I rushed into the Dollar Store for a few items. We don’t have a grocery store locally and I did not want to drive all the way to McCall for orange juice and a cheap squeaky toy for my dog who chews them like dog candy. Fortunately, this store often has basic items when I run out. (However, “dollar” is a misnomer. Hardly anything is a buck anymore!)

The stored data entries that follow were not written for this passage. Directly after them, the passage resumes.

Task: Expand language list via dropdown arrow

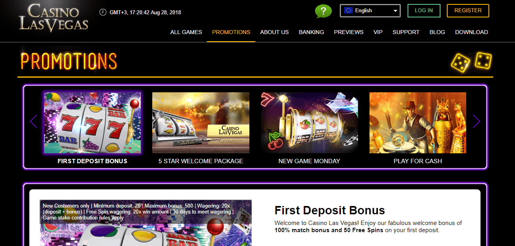Action: point(395,11)
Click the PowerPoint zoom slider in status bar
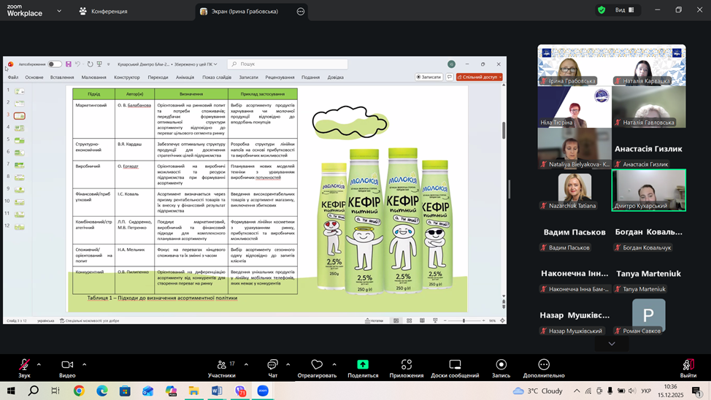 click(464, 320)
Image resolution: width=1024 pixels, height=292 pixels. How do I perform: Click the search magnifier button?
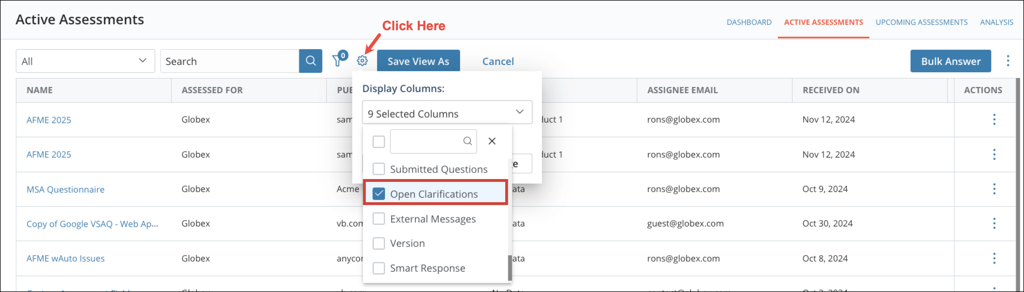click(310, 61)
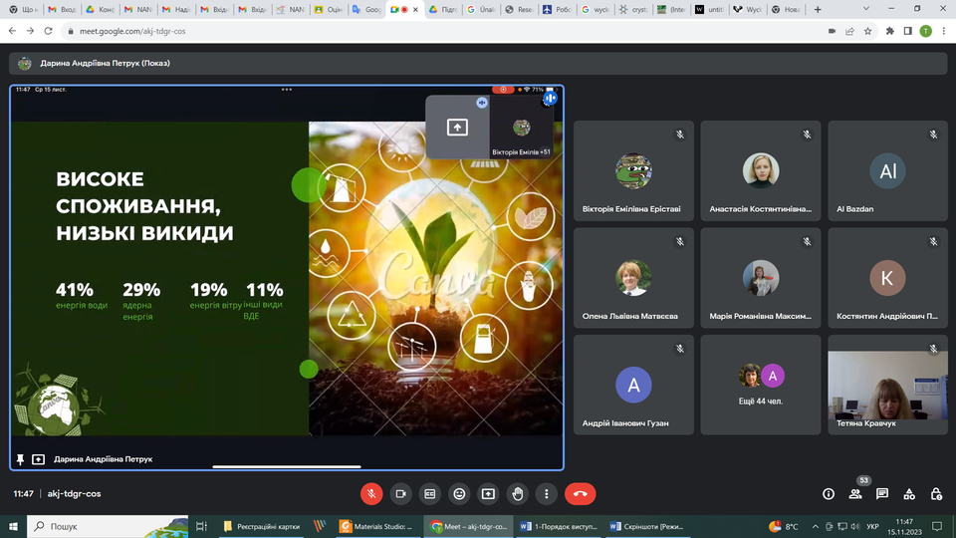Click the present screen button
The image size is (956, 538).
(x=488, y=493)

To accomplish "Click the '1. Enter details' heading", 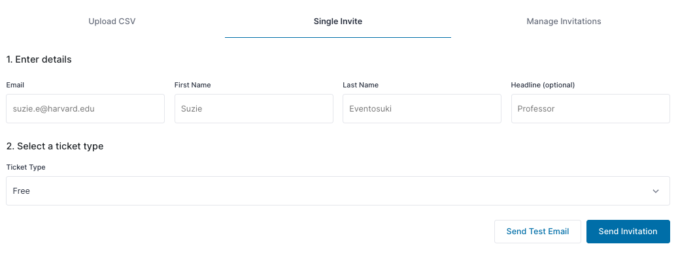I will click(x=39, y=59).
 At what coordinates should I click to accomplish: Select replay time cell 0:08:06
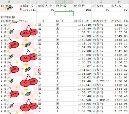[x=101, y=100]
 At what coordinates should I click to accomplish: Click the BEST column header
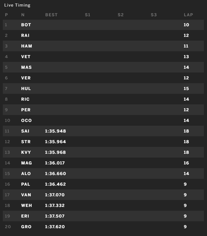pyautogui.click(x=51, y=15)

There’s a recently added refrigerated cooler where I found the juice – with a still valid expiration date. I looked around for a bit, saw nothing I couldn’t live without and got in line to pay. Several people were ahead of me, waiting patiently. I tried not to speculate on their circumstances and their grocery choices piled in the carts. My years at the food bank taught me that the poor do not eat nutritious, healthy food, tending to buy what’s quick and easy to fix, tastes sugary or salty – and is calorie laden. The reasons are complex and cause for compassion, not judgment, especially mine.
Waiting in line, I noticed the cashier who was new to the store. She was in her thirties with facial piercings and tattoos visible on her neck and hand. “ Oh, boy, “ I thought, as some very unChristian , notions burbled up, like swamp gas. (I confess to having problems with tattoos and piercings. ) As I came to the register, I saw the tattoo on her neck was a butterfly.
“You like butterflies, don’t you?” I said making conversation. She gave me a big smile. “Yes, I do.” She leaned over the counter, showing me her butterfly rings, a pendant necklace and the blue one pinned in her hair “I have butterflies on my ankle and a large one across my back. “ She turned around to show me where that butterfly was resting under her shirt across her spine. Then she added. “I’m a felon, you see.”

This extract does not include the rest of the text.